In its December 6, 2021 decision in State of Florida v. Dep’t of Health and Human Servs., No. 21-10498 (11th Cir. Dec. 6, 2021) (blog entry here), the Eleventh Circuit denied a stay of the Florida order pending appeal on a 2-1 vote. The panel majority also predicted, while addressing a mootness challenge, that “the Fifth Circuit would not uphold the nationwide aspect of the [Louisiana] injunction.” It turned out that the panel majority prophesied correctly.

The Fifth Circuit panel begins the opinion by holding that the federal government did not meet the standards for a stay. In particular, the federal government did not establish a likelihood of success on the merits. The Fifth Circuit had recently stayed the COVID-19 vaccination mandate that the Occupational Safety and Health Administration (OSHA) issued for employers of a certain size. BST Holdings, L.L.C. v. OSHA, 17 F.4th 604 (5th Cir. 2021).

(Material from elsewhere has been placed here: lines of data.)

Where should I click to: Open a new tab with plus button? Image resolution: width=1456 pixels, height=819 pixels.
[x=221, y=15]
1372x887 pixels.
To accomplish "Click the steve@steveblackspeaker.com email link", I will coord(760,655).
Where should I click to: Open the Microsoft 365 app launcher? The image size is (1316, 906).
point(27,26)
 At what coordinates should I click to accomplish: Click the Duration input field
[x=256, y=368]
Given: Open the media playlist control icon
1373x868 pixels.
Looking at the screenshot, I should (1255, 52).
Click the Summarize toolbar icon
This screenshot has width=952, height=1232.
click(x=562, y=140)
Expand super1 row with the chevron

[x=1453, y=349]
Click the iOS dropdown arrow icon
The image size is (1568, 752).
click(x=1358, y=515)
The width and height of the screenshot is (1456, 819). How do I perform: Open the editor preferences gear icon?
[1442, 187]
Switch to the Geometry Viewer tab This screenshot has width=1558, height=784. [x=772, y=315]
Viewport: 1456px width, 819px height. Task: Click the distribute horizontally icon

The same doubts about the regulatory agency’s power to impose such a broad mandate in the absence of express statutory authorization – what it refers to as the “major questions doctrine” – pervade the current case as well.

“The [federal government] identifies meaningful distinctions between its rule for Medicare and Medicaid-funded facilities and the broader OSHA rule — the statutory authority for the rule is different; Medicare and Medicaid were enacted under the Spending Clause rather than the Commerce Clause; and the targeted health care facilities, especially nursing homes, are where COVID-19 has posed the greatest risk. It is a close call whether these distinctions (or others) of BST Holdings will ultimately convince the panel hearing this appeal. Nonetheless, the first stay factor requires more than showing a close call. We cannot say that the Secretary has made a strong showing of likely success on the merits Secretary will have the most difficulty overcoming the part of the ruling that applied the ‘major questions doctrine.’”

While denying a stay of the preliminary injunction pending appeal, though, the panel also holds that the Louisiana court’s fifty-state injunction is unwarranted. “The question posed is whether one district court should make a binding judgment for the entire country . . . . The district court here gave little justification for issuing an injunction outside the 14 States that brought this suit. It stated that ‘due to the nationwide scope of the CMS Mandate, a nationwide injunction is necessary due to the need for uniformity’ and noted that ‘there are unvaccinated workers in other states who also need protection.’ Lacking is either the constitutional uniformity principle,” as in immigration cases, or the “concern that patchwork rulings would undermine an injunction limited to certain jurisdictions.” The panel thus stays the nationwide injunction except as to the fourteen states already in the case.